Task to complete: A single stretch of the material below is to be transcribed exactly, starting at the line with "About the Archives (592, 40)" and ending after the line with "Mailboxes (169, 1728)".

Data to examine:
>>
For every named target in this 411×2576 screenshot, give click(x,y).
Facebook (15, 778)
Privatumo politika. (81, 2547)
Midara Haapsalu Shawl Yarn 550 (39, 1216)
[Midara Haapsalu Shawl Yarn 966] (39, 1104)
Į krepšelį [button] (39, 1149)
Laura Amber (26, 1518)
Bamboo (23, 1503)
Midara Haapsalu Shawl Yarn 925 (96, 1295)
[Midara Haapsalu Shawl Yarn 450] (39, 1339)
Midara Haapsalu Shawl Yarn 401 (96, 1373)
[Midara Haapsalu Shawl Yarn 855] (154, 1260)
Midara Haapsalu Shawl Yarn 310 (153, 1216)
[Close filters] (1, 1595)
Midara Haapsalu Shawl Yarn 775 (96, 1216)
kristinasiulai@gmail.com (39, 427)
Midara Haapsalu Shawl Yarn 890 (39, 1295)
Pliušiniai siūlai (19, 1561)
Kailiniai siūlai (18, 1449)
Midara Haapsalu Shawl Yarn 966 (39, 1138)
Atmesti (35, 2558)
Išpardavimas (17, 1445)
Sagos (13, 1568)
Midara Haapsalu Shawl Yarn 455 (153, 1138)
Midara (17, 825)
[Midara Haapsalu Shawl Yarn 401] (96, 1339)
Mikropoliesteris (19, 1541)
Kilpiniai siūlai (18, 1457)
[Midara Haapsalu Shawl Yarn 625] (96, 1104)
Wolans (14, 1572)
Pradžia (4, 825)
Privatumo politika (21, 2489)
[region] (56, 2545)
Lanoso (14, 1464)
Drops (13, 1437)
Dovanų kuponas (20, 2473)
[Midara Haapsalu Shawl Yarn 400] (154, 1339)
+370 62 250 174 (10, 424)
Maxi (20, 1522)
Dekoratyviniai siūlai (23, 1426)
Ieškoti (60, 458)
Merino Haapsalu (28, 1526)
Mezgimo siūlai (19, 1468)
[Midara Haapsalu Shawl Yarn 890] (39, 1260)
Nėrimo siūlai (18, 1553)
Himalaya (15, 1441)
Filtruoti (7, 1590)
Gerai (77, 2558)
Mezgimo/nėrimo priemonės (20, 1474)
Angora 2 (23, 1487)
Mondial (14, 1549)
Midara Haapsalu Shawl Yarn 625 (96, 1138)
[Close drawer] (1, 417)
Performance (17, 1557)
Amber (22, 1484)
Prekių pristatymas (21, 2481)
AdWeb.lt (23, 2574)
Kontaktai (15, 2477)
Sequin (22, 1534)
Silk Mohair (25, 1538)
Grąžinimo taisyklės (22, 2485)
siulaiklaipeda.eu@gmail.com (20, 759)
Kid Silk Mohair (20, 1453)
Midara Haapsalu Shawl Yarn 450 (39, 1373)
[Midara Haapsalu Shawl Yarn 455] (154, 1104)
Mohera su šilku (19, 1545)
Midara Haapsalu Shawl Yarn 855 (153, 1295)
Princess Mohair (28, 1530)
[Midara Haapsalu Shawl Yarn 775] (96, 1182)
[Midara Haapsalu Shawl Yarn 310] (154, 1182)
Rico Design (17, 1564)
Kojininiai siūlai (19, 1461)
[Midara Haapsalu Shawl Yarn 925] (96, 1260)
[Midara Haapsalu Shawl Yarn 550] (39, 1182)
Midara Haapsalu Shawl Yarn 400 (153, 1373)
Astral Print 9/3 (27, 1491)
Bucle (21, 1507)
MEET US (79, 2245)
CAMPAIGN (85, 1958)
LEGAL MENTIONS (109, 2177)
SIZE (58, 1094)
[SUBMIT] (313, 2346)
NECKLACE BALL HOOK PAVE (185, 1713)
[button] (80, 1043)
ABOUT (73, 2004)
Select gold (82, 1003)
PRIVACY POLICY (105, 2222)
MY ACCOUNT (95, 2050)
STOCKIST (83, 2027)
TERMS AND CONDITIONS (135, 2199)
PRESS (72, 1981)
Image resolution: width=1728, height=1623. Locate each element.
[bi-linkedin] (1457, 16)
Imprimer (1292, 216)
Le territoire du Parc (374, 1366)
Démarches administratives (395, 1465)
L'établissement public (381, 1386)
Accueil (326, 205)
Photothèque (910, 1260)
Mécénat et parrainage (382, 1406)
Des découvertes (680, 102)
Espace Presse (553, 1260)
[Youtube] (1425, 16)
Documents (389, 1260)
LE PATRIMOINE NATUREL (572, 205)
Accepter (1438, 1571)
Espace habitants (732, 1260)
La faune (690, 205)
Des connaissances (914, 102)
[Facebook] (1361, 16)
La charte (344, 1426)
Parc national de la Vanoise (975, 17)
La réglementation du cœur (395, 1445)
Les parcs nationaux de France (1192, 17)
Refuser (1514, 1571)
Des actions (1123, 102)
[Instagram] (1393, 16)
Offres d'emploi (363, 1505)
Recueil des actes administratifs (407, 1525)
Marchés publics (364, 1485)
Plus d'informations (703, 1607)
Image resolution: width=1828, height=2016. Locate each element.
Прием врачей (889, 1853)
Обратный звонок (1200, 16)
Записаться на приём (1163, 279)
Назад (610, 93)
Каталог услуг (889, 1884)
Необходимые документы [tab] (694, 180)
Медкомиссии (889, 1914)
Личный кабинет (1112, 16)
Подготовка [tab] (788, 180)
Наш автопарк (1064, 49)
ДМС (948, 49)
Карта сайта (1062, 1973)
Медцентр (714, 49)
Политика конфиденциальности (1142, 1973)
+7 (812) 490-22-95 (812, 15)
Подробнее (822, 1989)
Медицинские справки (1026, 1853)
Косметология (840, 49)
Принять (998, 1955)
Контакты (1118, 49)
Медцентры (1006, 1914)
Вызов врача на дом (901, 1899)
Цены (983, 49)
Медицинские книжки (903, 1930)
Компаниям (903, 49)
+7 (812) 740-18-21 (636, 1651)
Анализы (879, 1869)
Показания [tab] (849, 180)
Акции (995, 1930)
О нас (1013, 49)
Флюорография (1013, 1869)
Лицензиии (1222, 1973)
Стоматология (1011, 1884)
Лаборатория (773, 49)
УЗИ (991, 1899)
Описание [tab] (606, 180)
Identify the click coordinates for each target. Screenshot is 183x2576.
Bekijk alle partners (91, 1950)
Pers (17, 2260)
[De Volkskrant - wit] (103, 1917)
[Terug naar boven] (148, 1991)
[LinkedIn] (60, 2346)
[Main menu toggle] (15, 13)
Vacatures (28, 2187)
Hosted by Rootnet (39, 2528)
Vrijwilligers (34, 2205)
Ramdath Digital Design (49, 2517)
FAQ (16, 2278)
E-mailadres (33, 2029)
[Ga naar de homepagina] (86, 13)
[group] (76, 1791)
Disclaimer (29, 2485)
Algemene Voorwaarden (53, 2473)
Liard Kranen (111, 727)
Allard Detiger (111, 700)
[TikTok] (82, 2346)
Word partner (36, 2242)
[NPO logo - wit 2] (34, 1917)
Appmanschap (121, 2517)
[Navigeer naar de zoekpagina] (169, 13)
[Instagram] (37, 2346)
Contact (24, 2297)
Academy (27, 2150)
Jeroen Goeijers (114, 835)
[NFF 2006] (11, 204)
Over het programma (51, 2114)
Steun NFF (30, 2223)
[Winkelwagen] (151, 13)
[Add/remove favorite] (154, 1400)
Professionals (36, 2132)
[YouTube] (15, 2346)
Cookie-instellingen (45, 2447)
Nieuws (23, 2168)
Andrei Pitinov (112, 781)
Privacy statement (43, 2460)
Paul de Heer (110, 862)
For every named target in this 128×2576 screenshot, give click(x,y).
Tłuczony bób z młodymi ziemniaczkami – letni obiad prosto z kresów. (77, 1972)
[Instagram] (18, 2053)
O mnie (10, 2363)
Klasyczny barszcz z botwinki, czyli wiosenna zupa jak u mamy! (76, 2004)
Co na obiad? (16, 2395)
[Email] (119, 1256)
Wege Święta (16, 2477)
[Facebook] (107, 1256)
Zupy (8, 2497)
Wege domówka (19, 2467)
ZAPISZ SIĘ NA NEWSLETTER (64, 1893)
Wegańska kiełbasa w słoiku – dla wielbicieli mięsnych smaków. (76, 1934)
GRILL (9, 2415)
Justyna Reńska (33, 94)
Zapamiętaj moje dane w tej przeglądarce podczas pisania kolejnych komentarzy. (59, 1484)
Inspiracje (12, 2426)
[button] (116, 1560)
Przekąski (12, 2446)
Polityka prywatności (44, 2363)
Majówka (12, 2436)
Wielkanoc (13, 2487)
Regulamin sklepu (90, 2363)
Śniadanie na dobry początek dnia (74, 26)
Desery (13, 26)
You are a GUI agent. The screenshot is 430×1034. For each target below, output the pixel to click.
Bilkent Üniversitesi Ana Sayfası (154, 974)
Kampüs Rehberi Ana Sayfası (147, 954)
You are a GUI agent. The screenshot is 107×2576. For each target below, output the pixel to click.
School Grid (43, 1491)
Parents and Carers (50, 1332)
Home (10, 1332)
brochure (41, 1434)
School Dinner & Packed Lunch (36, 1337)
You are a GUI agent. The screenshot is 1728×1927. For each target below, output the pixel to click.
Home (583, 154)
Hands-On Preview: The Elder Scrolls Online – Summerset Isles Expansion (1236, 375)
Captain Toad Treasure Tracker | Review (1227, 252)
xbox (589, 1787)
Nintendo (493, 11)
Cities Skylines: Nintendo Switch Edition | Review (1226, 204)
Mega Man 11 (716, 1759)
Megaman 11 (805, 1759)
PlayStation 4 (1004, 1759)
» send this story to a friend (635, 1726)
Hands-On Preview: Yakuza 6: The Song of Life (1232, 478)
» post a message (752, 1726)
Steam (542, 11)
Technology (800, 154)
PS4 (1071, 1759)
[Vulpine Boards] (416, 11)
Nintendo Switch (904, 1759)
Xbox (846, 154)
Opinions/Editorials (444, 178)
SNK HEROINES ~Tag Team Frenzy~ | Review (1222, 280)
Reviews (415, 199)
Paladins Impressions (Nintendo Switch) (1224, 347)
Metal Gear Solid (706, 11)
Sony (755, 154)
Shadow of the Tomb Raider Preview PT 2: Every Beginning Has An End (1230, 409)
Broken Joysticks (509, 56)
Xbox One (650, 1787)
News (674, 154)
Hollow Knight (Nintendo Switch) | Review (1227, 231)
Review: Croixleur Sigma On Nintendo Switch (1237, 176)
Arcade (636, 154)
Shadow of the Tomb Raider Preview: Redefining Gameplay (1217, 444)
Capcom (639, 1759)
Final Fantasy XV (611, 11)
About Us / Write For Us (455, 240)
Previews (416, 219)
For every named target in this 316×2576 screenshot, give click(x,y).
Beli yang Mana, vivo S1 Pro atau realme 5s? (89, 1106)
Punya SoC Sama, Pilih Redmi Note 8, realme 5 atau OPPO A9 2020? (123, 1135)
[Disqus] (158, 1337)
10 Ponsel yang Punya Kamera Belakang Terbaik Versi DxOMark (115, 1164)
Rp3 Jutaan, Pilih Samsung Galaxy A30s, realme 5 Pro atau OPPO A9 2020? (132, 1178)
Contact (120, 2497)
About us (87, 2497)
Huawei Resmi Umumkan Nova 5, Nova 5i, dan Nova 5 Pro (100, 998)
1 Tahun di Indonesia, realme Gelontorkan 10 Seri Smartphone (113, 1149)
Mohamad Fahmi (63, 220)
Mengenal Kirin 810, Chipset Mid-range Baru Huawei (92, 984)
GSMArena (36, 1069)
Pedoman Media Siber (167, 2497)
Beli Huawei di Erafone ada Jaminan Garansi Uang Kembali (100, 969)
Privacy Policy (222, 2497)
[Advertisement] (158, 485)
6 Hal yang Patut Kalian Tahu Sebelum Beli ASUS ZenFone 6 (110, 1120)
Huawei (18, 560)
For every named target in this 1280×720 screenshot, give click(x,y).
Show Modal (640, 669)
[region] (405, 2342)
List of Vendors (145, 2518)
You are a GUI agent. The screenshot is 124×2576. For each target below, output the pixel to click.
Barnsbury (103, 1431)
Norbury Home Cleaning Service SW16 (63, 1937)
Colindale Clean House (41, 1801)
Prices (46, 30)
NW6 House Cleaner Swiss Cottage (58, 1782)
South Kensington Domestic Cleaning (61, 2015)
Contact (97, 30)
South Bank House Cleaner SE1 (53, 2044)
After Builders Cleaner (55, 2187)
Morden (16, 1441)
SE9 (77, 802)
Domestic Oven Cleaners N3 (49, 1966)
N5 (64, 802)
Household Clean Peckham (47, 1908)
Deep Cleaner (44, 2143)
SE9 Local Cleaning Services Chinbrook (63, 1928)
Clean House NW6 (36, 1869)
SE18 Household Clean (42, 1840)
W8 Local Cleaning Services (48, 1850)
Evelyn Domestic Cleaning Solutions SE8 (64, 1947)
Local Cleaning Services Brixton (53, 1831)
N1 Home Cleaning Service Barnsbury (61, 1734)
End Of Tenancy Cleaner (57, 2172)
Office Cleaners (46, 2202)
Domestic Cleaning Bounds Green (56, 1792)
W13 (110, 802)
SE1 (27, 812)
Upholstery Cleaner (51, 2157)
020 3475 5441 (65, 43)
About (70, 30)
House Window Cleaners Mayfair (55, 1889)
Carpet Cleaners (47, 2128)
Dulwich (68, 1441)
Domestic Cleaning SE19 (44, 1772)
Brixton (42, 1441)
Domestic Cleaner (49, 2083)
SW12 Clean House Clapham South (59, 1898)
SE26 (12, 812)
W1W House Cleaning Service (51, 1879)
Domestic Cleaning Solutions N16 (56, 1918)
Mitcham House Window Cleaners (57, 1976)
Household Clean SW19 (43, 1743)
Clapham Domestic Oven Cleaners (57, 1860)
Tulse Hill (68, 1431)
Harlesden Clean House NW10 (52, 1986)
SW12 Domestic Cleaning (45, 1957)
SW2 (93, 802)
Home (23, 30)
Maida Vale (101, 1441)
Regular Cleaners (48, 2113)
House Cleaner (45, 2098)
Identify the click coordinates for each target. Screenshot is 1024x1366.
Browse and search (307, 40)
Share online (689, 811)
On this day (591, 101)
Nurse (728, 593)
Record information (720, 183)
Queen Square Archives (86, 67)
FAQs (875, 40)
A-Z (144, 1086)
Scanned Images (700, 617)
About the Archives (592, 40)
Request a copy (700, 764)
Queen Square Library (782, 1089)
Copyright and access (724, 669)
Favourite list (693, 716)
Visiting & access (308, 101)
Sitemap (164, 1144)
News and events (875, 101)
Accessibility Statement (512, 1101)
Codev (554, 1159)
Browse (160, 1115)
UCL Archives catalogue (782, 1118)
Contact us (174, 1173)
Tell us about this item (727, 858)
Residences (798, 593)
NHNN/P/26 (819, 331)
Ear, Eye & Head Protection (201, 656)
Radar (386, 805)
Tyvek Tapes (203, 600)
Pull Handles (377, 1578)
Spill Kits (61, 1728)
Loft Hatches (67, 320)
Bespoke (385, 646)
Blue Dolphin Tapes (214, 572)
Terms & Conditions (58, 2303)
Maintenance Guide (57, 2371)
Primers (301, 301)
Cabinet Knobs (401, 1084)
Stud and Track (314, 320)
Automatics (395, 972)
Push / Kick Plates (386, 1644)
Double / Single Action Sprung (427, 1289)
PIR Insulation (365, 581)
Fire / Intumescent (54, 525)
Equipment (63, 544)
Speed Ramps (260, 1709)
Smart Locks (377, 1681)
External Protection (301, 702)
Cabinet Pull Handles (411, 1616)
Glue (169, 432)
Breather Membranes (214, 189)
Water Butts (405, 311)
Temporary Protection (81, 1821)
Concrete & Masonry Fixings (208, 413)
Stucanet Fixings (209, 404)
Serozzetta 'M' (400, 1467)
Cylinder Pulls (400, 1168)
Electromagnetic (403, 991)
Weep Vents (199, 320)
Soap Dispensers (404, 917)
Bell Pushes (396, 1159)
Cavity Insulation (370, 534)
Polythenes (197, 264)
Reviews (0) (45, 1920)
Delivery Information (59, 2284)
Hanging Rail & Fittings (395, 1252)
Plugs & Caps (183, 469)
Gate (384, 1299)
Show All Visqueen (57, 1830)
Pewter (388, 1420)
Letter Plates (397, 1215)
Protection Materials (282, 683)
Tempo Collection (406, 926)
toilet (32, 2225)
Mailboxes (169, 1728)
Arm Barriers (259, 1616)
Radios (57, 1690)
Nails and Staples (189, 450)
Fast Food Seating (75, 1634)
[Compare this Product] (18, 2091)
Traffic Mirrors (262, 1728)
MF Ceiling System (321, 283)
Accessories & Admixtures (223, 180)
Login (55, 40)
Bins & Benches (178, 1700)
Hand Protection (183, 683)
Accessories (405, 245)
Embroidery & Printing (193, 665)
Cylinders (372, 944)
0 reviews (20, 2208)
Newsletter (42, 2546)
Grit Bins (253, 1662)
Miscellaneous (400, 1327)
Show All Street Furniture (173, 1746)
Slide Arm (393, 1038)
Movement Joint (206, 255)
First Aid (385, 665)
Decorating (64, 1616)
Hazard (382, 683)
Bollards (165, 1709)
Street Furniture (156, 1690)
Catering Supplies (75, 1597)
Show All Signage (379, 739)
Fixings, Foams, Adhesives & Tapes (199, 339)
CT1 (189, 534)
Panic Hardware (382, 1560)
<<
Solution to this problem:
About the Archives (592, 40)
Request a copy (700, 764)
Queen Square Library (782, 1089)
Copyright and access (724, 669)
Favourite list (693, 716)
Visiting & access (308, 101)
Sitemap (164, 1144)
News and events (875, 101)
Accessibility Statement (512, 1101)
Codev (554, 1159)
Browse (160, 1115)
UCL Archives catalogue (782, 1118)
Contact us (174, 1173)
Tell us about this item (727, 858)
Residences (798, 593)
NHNN/P/26 (819, 331)
Ear, Eye & Head Protection (201, 656)
Radar (386, 805)
Tyvek Tapes (203, 600)
Pull Handles (377, 1578)
Spill Kits (61, 1728)
Loft Hatches (67, 320)
Bespoke (385, 646)
Blue Dolphin Tapes (214, 572)
Terms & Conditions (58, 2303)
Maintenance Guide (57, 2371)
Primers (301, 301)
Cabinet Knobs (401, 1084)
Stud and Track (314, 320)
Automatics (395, 972)
Push / Kick Plates (386, 1644)
Double / Single Action Sprung (427, 1289)
PIR Insulation (365, 581)
Fire / Intumescent (54, 525)
Equipment (63, 544)
Speed Ramps (260, 1709)
Smart Locks (377, 1681)
External Protection (301, 702)
Cabinet Pull Handles (411, 1616)
Glue (169, 432)
Breather Membranes (214, 189)
Water Butts (405, 311)
Temporary Protection (81, 1821)
Concrete & Masonry Fixings (208, 413)
Stucanet Fixings (209, 404)
Serozzetta 'M' (400, 1467)
Cylinder Pulls (400, 1168)
Electromagnetic (403, 991)
Weep Vents (199, 320)
Soap Dispensers (404, 917)
Bell Pushes (396, 1159)
Cavity Insulation (370, 534)
Polythenes (197, 264)
Reviews (0) (45, 1920)
Delivery Information (59, 2284)
Hanging Rail & Fittings (395, 1252)
Plugs & Caps (183, 469)
Gate (384, 1299)
Show All Visqueen (57, 1830)
Pewter (388, 1420)
Letter Plates (397, 1215)
Protection Materials (282, 683)
Tempo Collection (406, 926)
toilet (32, 2225)
Mailboxes (169, 1728)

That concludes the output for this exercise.